Today in rock history: on this date in 1964, Johnny Cash’s album entitled Ring of Fire: The Best of Johnny Cash became the very first country music album to reach Billboard’s No. 1 spot on the publication’s newly created country and western album sales chart. The album contains Cash classics like “Tennessee Flat Top Box,” “Where You There” and of course, the well-known song for which the collection is titled. The album made it as high as No. 17 on Billboard’s pop albums chart as well.
Today in rock history: on this date in 1992, Nirvana appeared as the musical guests on the weekly sketch-comedy show, Saturday Night Live for the very first time (the band would appear again in 1993). Nirvana performed two songs: its breakthrough hit that was helping to make the Washington-based trio a household name, “Smells Like Teen Spirit” as well as “Territorial Pissings.” The band then proceeded to smash all of its instruments on live television after performing.

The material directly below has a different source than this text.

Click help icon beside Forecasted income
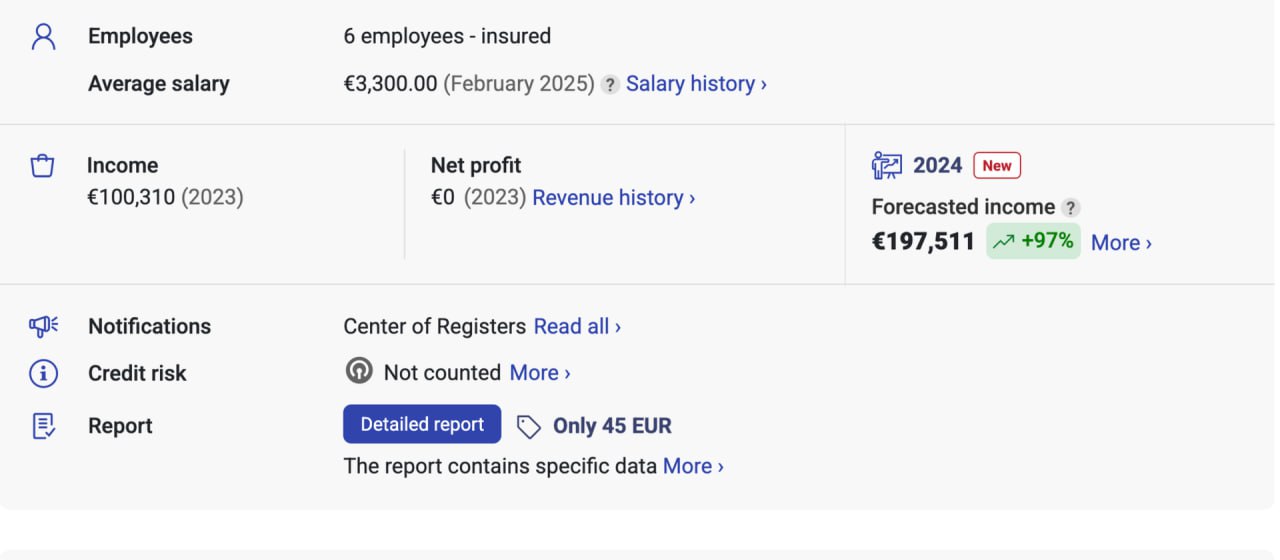Viewport: 1280px width, 560px height. (x=1070, y=208)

Coincidentally, on the very same day, Nirvana's hit album Nevermind slipped into the No. 1 spot on Billboard’s pop albums chart.

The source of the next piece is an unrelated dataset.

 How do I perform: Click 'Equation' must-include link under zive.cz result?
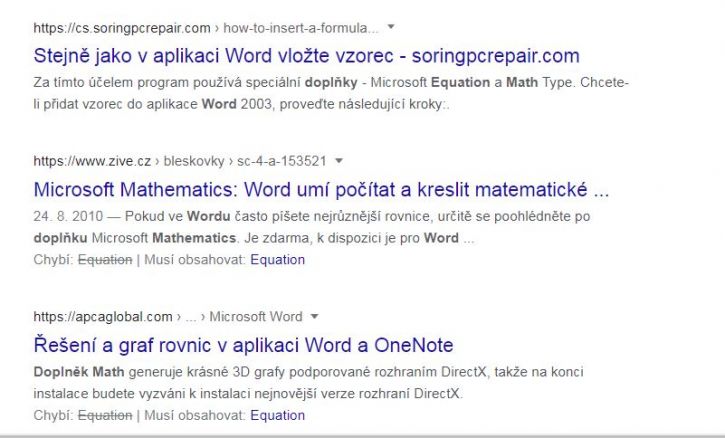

Today in rock history: on this date in 1971, Pearl, the second solo album from powerhouse blues/rock singer Janis Joplin was released. Unfortunately, the album came out three months after the singer’s untimely death but it was a massive hit nonetheless. The record featured signature songs like “Move Over,” the Kris Kristofferson-penned “Me & Bobby McGee” and Joplin’s take on Howard Tate’s 1966 hit “Get It While You Can.” The album shot straight to No. 1 on Billboard’s pop albums chart and held that spot for nine straight weeks.
Today in rock history: on this date in 1964, the garage rock classic “Louie Louie” by The Kingsmen held the No. 1 spot on the Cash Box singles chart. The song, written by Richard Perry, was an R&B hit in the mid-1950s but the Kingsmen’s version was a source of controversy as rumors swirled around the filthy, obscene words that were supposedly used in the song. The truth was, most of the vocals in the song besides its chorus were almost indecipherable. Many radio stations refused to play the song based on those rumors. All of this led to an FBI investigation into the subject matter of the song, but nothing questionable was reported afterwards. The song has been covered countless times by artists like Joan Jett, Black Flag and Toots & the Maytals.